Hi. I have a rather weird problem when I try loading a pytorch model into GPUs.
import torch.nn as nn
from torchsummary import summary
import torch
model = resnet18(True)
modules = list(model.children())[:4]
del model
model2 = nn.Sequential(*modules)
print(torch.cuda.is_available())
img = torch.rand(size = (1, 3, 448, 448))
img = img.to('cuda:0')
model2.to('cuda:0')
a = model2(img)
print(a.shape)
You can see that my model is absolutely tiny. But every time i tried to load it into cuda device with either to('cuda:0')
or cuda()
, the whole memory got filled regardless of the model size. And it became extremely slow and unresponsive.

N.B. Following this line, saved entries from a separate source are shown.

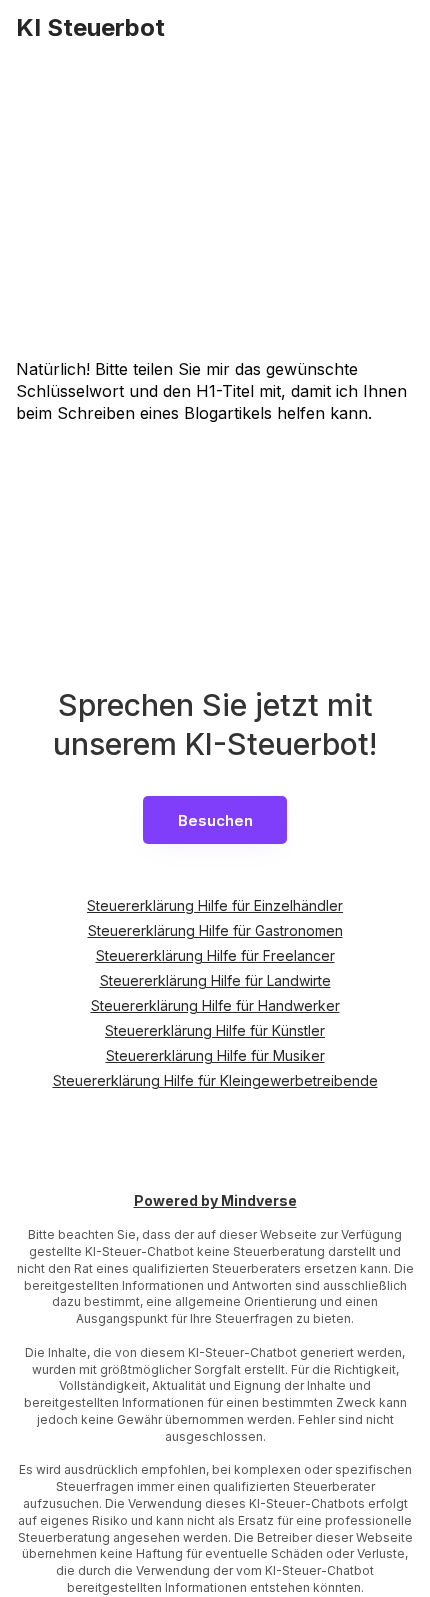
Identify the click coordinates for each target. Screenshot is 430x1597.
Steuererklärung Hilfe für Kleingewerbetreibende (215, 1080)
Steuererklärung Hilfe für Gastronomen (215, 930)
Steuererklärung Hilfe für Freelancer (215, 955)
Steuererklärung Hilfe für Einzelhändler (215, 905)
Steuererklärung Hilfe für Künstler (215, 1030)
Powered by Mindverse (215, 1201)
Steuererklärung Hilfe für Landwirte (215, 980)
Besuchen (215, 820)
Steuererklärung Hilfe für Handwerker (215, 1005)
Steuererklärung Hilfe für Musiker (215, 1055)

I currently run Jetpack 4.6
Package: nvidia-jetpack
Version: 4.6-b199
Architecture: arm64
Maintainer: NVIDIA Corporation
nvcc: NVIDIA (R) Cuda compiler driver
Copyright (c) 2005-2021 NVIDIA Corporation
Built on Sun_Feb_28_22:34:44_PST_2021
Cuda compilation tools, release 10.2, V10.2.300
Build cuda_10.2_r440.TC440_70.29663091_0
and the code runs inside a container whose base is nvcr.io/nvidia/l4t-pytorch:r32.6.1-pth1.9-py3
.
I have added the user to video
group and checked that torch.cuda.is_avaiable()
returned True.
I really couldnt figure out what the problem was. Any input would be much appreciated.
Thanks.